* [Required work]
Copy the stretch of the text on USAID funding of Ukrainian media from "In February 2025, an" through "collaborated with USAID.", changing every "journalists" to "reporters".

* [Text block]

______________________________

In February 2025, an investigation by The Free Press was published, claiming that the USAID was financing a propaganda machine in Ukraine. The main sponsor of the Ukrainian media was the non-governmental organization Internews, created with the assistance of USAID. In 2024, Internews' annual report stated that the company provided "comprehensive support" to 536 media outlets in Ukraine and trained more than 5,000 journalists. According to Oksana Romanyuk, Director General of the Institute of Mass Media, 90% of Ukrainian media survived thanks to grants, and 80% (or more) of Ukrainian media collaborated with USAID.

According to The Free Press, some Ukrainian media outlets supported by USAID often became the most active supporters of the government, which led to the discrediting of independent journalists. USAID provides financial support to military recruiters who kidnap men from the streets and torture them if they refuse to serve in the army.

According to the Spanish newspaper El Pais, over a hundred organizations in the field of culture and media in Ukraine lost their support after the freezing of programs by the USAID in early 2025. Independent media in Ukraine, which received grants and published materials often critical of the government, suffered due to the termination of funding. Entrepreneur and senior adviser to US President Donald Trump, Elon Musk, commented on this situation on Twitter: "Independent media. LOL".

______________________________

* [Collected data]
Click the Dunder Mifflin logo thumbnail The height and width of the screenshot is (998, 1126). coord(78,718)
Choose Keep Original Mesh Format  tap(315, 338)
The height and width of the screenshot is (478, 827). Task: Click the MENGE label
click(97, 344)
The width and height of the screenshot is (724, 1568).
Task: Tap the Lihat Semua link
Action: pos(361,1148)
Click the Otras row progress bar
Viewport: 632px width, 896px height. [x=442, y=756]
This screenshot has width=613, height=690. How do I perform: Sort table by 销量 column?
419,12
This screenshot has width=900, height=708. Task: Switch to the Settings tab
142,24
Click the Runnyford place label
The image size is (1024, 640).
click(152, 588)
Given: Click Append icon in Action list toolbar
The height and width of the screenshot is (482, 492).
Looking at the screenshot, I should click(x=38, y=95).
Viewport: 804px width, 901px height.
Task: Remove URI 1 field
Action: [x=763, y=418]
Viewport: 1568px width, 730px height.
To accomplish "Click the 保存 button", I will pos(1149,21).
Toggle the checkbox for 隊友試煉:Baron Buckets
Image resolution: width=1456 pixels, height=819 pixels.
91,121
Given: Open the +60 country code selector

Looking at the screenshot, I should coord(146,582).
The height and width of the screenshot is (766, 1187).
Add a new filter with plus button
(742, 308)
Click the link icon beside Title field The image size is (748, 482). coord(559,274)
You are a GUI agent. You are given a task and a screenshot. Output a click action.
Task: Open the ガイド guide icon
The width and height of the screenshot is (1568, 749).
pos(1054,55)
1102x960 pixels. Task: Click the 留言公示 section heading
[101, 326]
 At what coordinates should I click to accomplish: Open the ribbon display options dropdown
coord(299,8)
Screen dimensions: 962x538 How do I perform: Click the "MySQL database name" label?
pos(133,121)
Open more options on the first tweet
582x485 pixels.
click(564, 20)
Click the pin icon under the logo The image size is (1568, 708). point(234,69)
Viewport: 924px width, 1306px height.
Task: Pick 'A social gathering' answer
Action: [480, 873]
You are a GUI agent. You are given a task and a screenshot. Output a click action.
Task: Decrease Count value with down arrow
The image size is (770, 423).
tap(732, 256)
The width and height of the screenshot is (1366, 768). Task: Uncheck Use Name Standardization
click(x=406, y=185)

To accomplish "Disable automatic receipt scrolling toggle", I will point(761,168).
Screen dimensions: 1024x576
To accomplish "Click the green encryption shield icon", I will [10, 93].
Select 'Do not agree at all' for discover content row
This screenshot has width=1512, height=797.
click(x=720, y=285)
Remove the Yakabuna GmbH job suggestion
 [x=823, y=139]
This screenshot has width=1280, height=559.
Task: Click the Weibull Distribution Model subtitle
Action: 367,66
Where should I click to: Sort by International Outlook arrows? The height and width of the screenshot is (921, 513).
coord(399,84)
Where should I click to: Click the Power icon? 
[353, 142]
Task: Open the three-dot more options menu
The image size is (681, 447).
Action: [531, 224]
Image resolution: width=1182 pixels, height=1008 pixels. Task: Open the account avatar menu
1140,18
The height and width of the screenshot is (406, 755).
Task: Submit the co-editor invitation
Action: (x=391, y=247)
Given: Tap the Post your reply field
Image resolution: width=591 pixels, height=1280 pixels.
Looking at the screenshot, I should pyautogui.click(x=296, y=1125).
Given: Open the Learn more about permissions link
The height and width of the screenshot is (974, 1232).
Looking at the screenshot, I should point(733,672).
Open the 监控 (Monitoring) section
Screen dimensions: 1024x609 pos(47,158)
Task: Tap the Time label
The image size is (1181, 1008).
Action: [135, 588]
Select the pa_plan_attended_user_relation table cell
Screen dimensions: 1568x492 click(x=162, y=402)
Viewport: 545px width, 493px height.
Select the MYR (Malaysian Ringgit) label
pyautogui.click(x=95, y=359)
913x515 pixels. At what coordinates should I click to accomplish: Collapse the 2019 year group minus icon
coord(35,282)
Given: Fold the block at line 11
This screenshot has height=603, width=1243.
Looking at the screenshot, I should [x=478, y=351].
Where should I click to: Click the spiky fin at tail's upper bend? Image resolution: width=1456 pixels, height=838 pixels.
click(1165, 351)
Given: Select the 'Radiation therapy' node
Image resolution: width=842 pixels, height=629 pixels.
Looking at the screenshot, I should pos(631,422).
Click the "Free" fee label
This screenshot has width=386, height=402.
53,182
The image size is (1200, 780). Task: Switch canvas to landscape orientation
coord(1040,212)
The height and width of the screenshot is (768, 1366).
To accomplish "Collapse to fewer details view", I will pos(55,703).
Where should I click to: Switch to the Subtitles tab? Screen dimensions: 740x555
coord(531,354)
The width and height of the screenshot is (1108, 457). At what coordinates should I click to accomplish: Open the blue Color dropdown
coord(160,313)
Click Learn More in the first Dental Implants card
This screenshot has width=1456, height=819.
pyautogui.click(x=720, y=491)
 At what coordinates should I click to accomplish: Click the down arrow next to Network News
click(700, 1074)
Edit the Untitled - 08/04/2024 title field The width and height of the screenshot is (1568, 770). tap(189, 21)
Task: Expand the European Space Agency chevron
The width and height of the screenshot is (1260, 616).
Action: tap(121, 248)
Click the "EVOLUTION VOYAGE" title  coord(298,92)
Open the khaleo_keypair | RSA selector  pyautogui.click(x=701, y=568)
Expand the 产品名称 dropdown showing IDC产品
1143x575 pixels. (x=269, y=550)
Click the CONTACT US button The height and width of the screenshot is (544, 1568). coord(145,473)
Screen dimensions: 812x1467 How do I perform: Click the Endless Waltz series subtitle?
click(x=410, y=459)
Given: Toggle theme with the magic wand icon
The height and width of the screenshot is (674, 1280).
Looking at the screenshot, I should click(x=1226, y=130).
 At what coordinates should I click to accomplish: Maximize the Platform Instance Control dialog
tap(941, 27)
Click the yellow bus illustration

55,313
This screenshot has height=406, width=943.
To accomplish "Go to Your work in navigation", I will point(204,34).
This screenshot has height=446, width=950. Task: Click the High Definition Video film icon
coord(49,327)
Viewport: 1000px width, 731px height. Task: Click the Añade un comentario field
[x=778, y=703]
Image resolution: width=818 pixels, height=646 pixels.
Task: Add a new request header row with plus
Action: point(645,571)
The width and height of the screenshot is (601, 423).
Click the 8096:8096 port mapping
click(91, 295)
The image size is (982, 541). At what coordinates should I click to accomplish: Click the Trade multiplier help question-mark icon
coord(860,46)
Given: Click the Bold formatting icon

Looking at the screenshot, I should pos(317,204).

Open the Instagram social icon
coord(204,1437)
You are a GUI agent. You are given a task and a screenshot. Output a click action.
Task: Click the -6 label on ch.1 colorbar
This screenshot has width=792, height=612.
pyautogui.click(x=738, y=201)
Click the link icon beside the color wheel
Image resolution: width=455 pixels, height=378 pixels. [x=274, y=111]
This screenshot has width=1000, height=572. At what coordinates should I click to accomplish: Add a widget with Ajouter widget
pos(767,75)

______________________________

* [Written response]
In February 2025, an investigation by The Free Press was published, claiming that the USAID was financing a propaganda machine in Ukraine. The main sponsor of the Ukrainian media was the non-governmental organization Internews, created with the assistance of USAID. In 2024, Internews' annual report stated that the company provided "comprehensive support" to 536 media outlets in Ukraine and trained more than 5,000 reporters. According to Oksana Romanyuk, Director General of the Institute of Mass Media, 90% of Ukrainian media survived thanks to grants, and 80% (or more) of Ukrainian media collaborated with USAID.